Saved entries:

☆ ☆ ☆ ☆ ☆

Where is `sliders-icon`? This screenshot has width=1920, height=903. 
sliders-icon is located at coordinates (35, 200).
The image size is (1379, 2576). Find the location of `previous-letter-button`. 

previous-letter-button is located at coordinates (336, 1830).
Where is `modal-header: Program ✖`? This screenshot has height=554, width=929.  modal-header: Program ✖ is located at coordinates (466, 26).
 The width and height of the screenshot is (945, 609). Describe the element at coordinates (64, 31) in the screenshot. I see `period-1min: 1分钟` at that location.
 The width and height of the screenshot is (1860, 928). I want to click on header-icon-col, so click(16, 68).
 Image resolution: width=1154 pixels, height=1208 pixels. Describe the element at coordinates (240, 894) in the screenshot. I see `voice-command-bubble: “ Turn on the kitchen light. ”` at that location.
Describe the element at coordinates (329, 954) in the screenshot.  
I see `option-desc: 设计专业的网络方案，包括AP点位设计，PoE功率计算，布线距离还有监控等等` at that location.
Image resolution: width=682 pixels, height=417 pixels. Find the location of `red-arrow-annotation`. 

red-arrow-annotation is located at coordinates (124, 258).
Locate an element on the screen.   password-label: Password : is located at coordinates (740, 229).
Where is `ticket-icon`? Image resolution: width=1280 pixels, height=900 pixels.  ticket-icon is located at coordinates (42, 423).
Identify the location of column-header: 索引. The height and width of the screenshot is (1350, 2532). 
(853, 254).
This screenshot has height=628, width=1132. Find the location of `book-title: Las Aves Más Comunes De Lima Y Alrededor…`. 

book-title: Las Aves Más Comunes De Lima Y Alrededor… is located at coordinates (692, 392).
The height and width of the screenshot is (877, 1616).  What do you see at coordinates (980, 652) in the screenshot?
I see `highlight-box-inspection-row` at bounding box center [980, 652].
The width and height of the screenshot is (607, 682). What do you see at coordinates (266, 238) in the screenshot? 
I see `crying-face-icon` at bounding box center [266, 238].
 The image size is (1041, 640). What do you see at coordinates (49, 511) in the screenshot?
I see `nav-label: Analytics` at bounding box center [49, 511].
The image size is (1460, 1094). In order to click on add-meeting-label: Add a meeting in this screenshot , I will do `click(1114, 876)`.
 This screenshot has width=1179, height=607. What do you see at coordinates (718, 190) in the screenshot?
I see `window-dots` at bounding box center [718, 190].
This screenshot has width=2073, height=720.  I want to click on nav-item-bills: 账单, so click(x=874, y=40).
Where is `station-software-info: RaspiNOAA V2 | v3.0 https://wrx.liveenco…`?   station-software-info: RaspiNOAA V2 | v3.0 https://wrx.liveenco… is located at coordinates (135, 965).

☆ ☆ ☆ ☆ ☆

TASK BRIEF - Please return each line of the data above that contains the word "Describe".

TASK RESULT -
 The width and height of the screenshot is (945, 609). Describe the element at coordinates (64, 31) in the screenshot. I see `period-1min: 1分钟` at that location.
 Image resolution: width=1154 pixels, height=1208 pixels. Describe the element at coordinates (240, 894) in the screenshot. I see `voice-command-bubble: “ Turn on the kitchen light. ”` at that location.
Describe the element at coordinates (329, 954) in the screenshot.  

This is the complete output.